Latest news/views on Banking sector in India

Sunday, April 22, 2007

Tides of 22.04.2007

1. With BASEL-II implementation around 2009, and globalisation changing the way banking has been done, there is a greater need for sophistication in the banking industry, and specialised courses catering to this changing scenario are significant, said Mr M.B.N. Rao, CMD,Canara Bank, here. He said this at a function to mark the signing of memorandum of understanding (MoU) between Manipal Education Group and the Indian Institute of Banking and Finance (IIBF) for offering vocational courses in banking."Concepts such as risk management, treasury management, human resource management and asset and liability management need sophisticated skills. Today's bankers need to know marketing too," Mr Rao said. "Banking is not an art anymore, but a well-defined skill that needs specialised education."This collaboration will result in a new Diploma in Banking and Finance to be awarded by IIBF.While the IIBF will design the course content, the Manipal Education Group will provide the infrastructure for online and offline testing through its existing network. The first tests for this course, which will be launched in May, will be conducted in November or December, said Mr R. Bhaskaran, CEO, IIBF. The course would cost around Rs 5,000.
2. Big money can get huge returns even if it is parked in a no-risk deposit with a public sector bank.
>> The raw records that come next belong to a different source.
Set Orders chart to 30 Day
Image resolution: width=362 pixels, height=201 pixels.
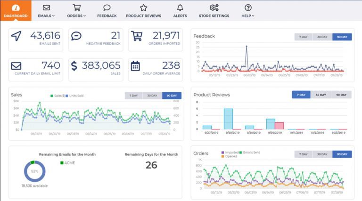[323, 154]
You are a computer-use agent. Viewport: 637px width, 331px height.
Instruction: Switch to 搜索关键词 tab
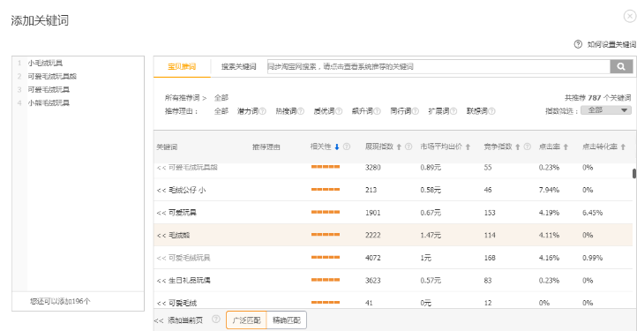(x=238, y=67)
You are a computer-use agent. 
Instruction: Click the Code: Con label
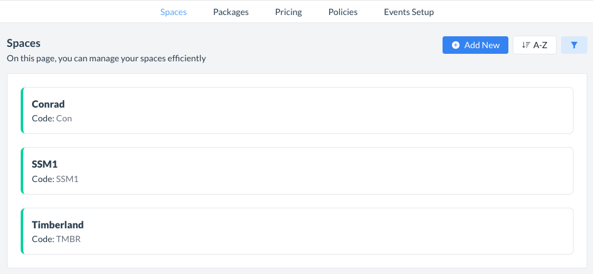(52, 118)
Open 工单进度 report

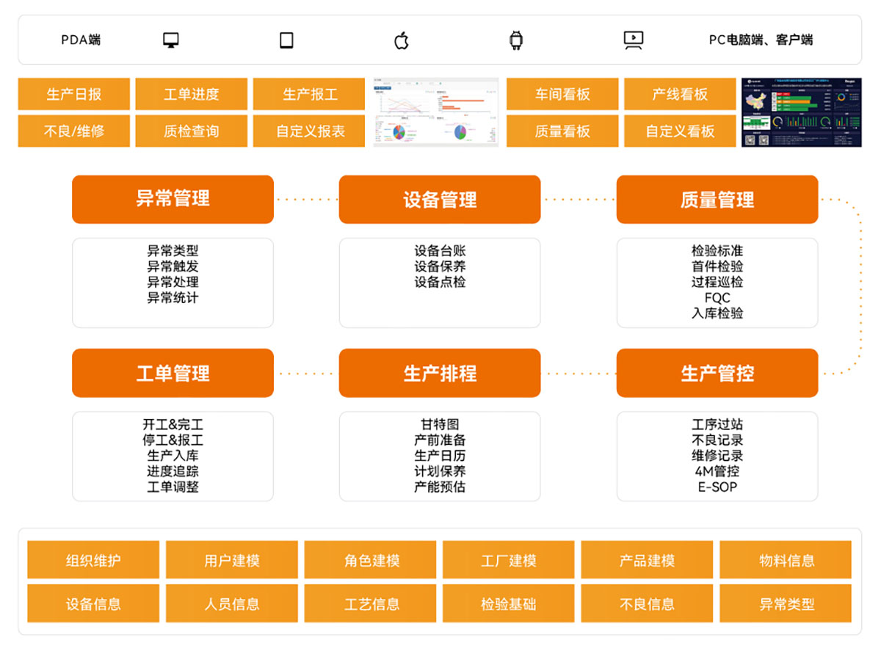point(192,94)
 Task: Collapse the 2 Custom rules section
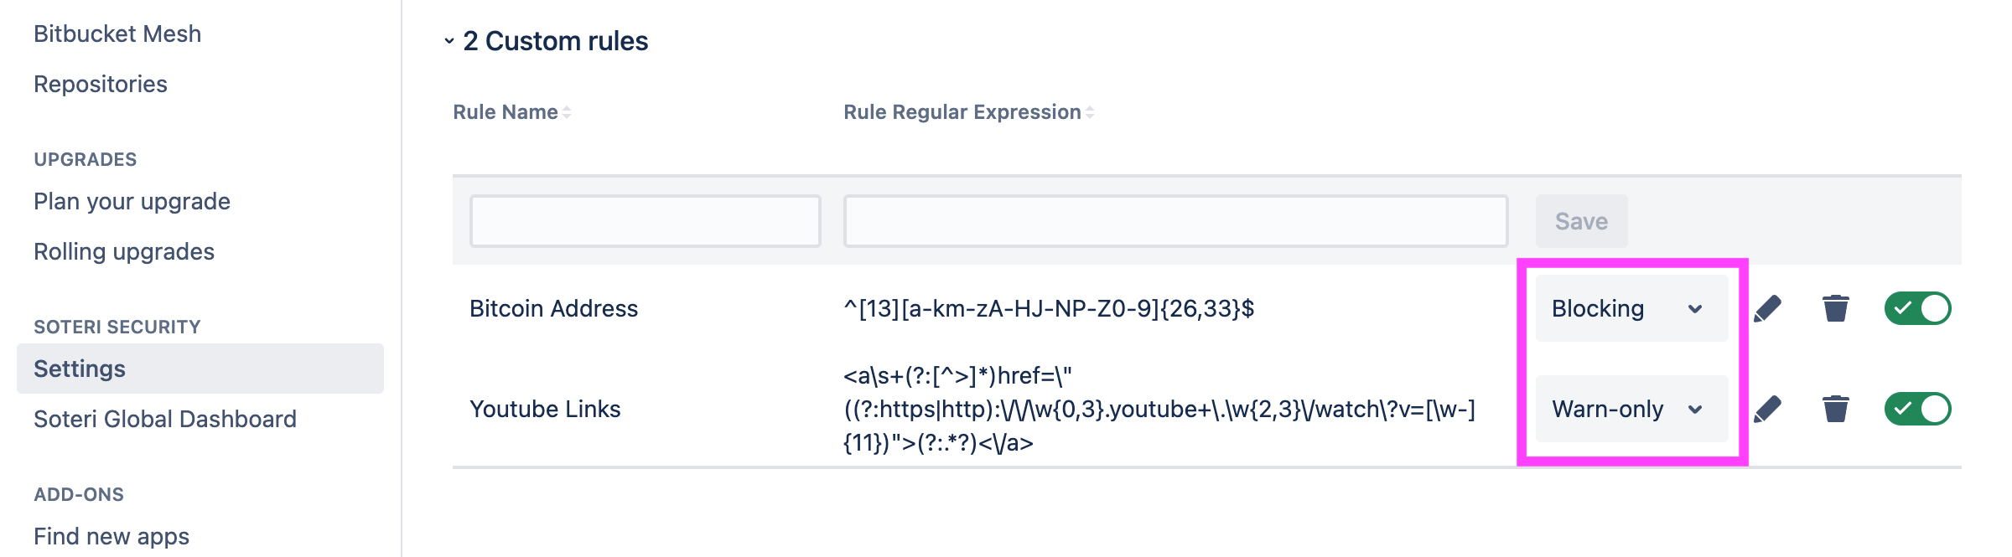click(x=449, y=41)
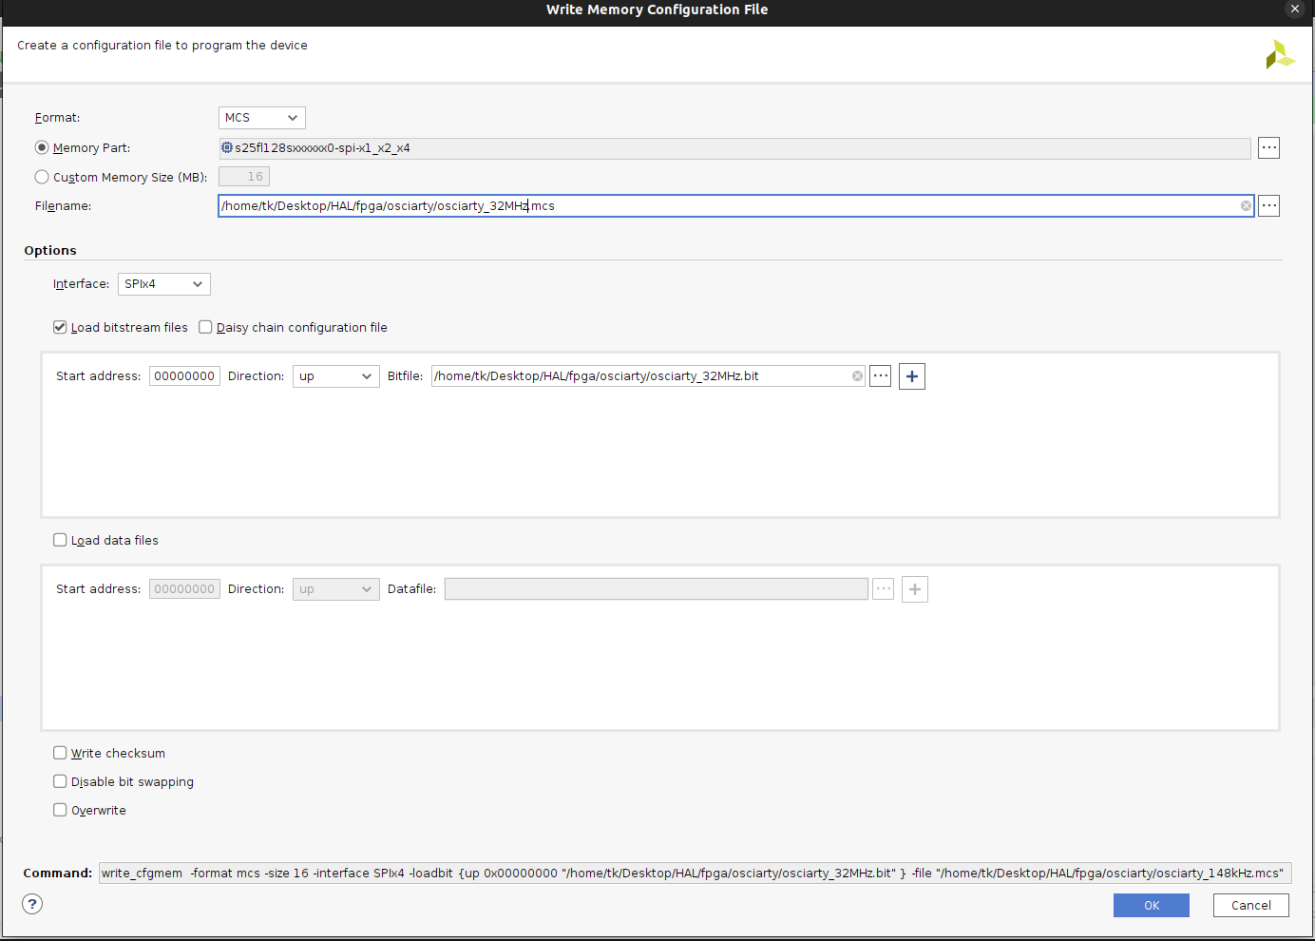Enable Daisy chain configuration file

[205, 327]
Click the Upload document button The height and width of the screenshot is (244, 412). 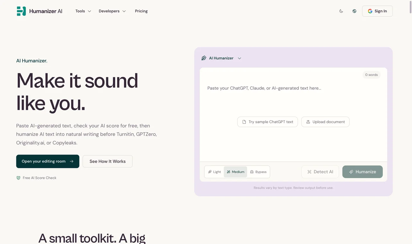tap(325, 122)
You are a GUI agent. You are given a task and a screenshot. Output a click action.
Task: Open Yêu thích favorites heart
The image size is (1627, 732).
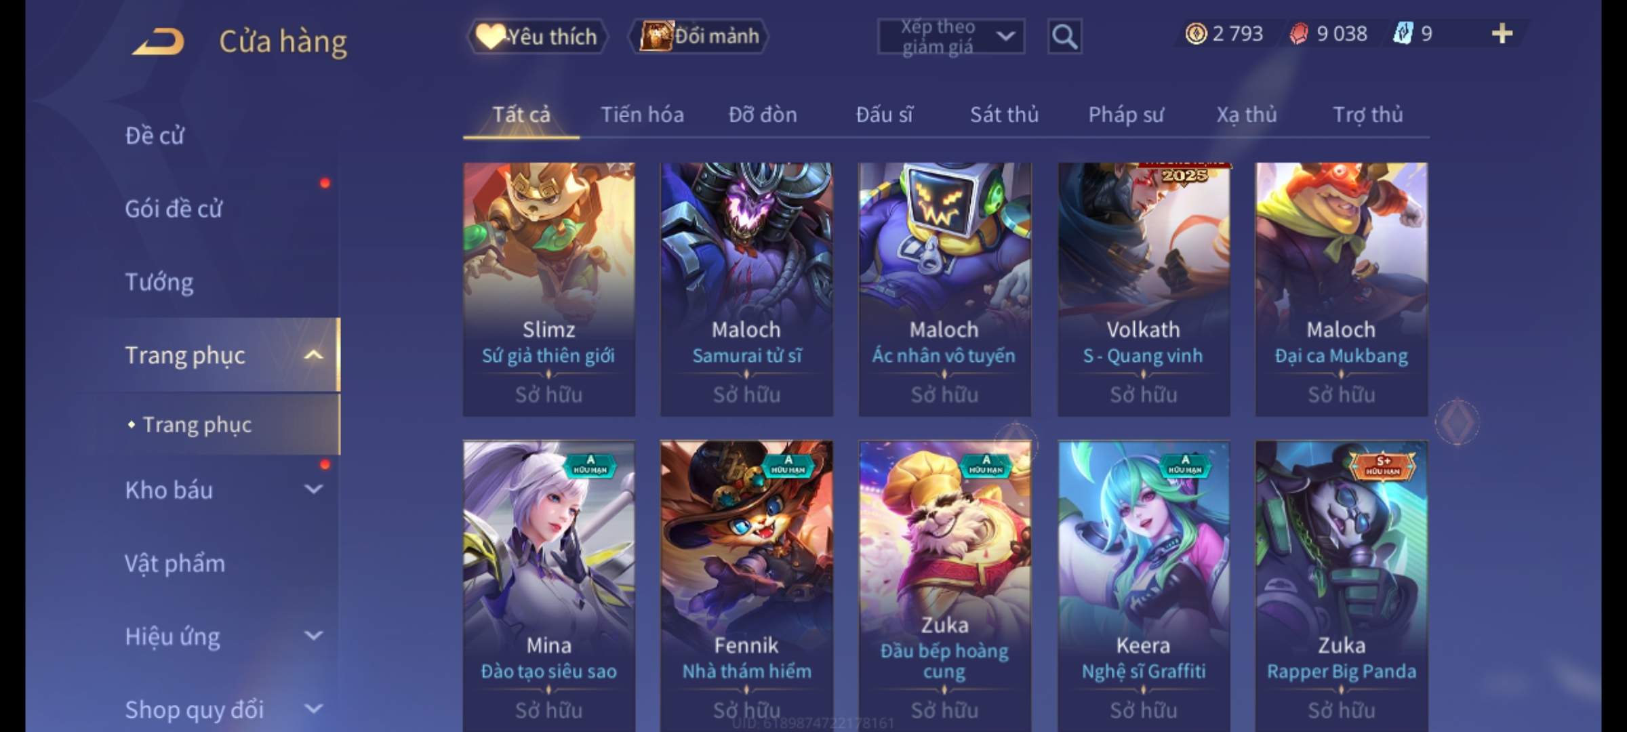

According to statistics available with the Ministry of Finance, the desperate fiscal year-end lunge for deposits resulted in interest rate offer by state-owned banks for bulk deposits going as high as 13.20%.While the highest offer of 13.20% during the fiscal ended March 31, 2007, was made by PNB, all other state-owned banks paid above 11% for these deposits.The sole exception was Indian Bank, which raised such high-cost deposits at an interest rate of 10.8%.
3. Cheques and drafts may soon attract a fee, if the recommendations of a RBI study group are accepted. The move would encourage the migration from paper-based funds movement to electronic funds transfer. "Currently, the service charges for Magnetic Ink Character Recognition processing are borne by banks. Banks may have to educate their customers on the need to migrate to electronic processing and in case the paper-based cheques are continued, the service charges relating to the processing of such cheques may be passed on to them," said the RBI study.The working group also suggested that paper-based demand drafts, pay orders and bankers' cheques issued by banks could be priced higher than electronic transactions.
4. Slapped with a string of dos and don’ts, public sector banks now want their side of the bargain. They have asked the government to ask all public sector enterprises to compulsorily park their surplus cash as bulk deposits with them, instead of fishing around for the best interest rates with private banks.
5. RBI, in its notification on compliance functions in banks, has stated that banks senior management would be responsible for establishing a written compliance policy.
The policy would contain the basic principles to be followed by the management and staff, and would also explain the process by which compliance risk would be identified and managed through all levels of the organisation, the notification said. Further, the onus is now on the senior management to ensure that appropriate action is taken if breaches are identified, said the notification.
6. BankMuscat SAOG, Oman will acquire 43 per cent stake in the holding company of the Mangal Keshav Group. The latter is a member of BSE, NSE and MCDX. With this acquisition, BankMuscat has become the first bank from across the Gulf Cooperation Council region to take stake in the Indian securities sector.
7. enStage, a provider of e-commerce security solutions and electronic card security products in India, has announced the deployment of its Accosa 3-D secure solution by ICICI Bank. The bank's Visa cardholders are now assured that their cards cannot be used without authorisation. ICICI Bank has enabled security for both its online merchants and cardholders through the enStage platform.
8. ICICI Bank and UTI Bank have begun increasing by as much as 50 per cent the charges for services like ATM cash withdrawal and cheque returns if customers fail to maintain a minimum balance of Rs. 5,000 in their accounts. "The revision is only in certain categories and has been benchmarked with the industry,'' said an ICICI Bank spokesperson, adding that the new rates would be applicable from July 1.
9. Commercial banks are seeking the RBI's permission to issue long-term infrastructure bonds with tax benefits.To facilitate the flow of bank credit to the core sector, S S Kohli, chairman and managing director, India Infrastructure Finance Company (IIFCL), on behalf of the bankers, has urged the finance minister to consider granting cash reserve ratio (CRR) and statutory liquidity ratio (SLR) exemptions to banks on deposits used to finance infrastructure projects.
10. Loans extended to minority communities would soon qualify for priority sector lending. The finance ministry has asked the Reserve Bank of India (RBI) to amend the priority sector norms to include minority communities under “lending to weaker sections”.